◆ **REQUEST**
Lay out the lines of the entries below as a numbered list, beginning at the line that contains "is (558, 874)." and stopping after the line that contains "I want to click on hp-xlabel: HP, so". Include both of those lines and leave out any blank lines.

◆ **Stored items**
%%
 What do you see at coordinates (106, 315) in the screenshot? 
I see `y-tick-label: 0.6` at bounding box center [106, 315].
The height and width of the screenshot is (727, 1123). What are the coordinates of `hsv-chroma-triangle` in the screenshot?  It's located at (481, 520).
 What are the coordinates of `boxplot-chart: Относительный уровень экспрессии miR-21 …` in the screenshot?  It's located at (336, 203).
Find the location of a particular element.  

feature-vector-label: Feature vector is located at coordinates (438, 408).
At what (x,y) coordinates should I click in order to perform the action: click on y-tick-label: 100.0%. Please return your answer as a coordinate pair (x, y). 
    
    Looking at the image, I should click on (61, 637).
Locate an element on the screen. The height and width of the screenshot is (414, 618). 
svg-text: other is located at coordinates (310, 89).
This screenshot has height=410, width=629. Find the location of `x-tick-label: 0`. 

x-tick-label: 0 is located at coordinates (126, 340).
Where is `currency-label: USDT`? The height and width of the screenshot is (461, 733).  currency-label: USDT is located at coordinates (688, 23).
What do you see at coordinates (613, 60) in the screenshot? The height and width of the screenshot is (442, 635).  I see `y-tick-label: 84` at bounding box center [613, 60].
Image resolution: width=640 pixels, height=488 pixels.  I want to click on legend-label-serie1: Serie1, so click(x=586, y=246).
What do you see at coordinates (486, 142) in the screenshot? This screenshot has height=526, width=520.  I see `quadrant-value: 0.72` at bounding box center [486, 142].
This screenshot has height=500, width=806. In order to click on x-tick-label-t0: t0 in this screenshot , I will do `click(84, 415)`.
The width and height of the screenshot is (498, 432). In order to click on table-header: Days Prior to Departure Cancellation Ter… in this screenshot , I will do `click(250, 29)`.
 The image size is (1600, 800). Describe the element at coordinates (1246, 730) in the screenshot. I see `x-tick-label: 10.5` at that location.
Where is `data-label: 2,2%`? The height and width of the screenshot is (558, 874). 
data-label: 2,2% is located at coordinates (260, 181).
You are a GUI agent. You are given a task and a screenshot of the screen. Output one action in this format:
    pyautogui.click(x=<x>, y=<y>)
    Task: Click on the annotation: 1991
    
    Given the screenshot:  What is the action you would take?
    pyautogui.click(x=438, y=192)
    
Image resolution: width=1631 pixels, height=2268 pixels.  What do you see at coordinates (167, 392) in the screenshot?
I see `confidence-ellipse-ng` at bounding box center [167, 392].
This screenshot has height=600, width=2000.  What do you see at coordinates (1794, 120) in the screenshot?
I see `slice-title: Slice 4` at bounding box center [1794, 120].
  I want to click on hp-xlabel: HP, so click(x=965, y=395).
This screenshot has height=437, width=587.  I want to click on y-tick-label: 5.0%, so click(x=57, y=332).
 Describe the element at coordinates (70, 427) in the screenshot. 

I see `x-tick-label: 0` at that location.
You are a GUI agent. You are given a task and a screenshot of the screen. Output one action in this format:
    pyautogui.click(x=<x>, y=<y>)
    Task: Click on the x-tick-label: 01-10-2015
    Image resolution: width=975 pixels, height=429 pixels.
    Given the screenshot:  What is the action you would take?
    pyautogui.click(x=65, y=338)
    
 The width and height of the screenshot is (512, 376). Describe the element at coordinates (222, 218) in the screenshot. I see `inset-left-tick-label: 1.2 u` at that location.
%%
◆ **RESULT OF THIS EXERCISE**
1. Where is `data-label: 2,2%`? The height and width of the screenshot is (558, 874). 
2. data-label: 2,2% is located at coordinates (260, 181).
3. You are a GUI agent. You are given a task and a screenshot of the screen. Output one action in this format:
4.     pyautogui.click(x=<x>, y=<y>)
5.     Task: Click on the annotation: 1991
6.     Given the screenshot:  What is the action you would take?
7.     pyautogui.click(x=438, y=192)
8. Image resolution: width=1631 pixels, height=2268 pixels.  What do you see at coordinates (167, 392) in the screenshot?
9. I see `confidence-ellipse-ng` at bounding box center [167, 392].
10. This screenshot has height=600, width=2000.  What do you see at coordinates (1794, 120) in the screenshot?
11. I see `slice-title: Slice 4` at bounding box center [1794, 120].
12.   I want to click on hp-xlabel: HP, so click(x=965, y=395).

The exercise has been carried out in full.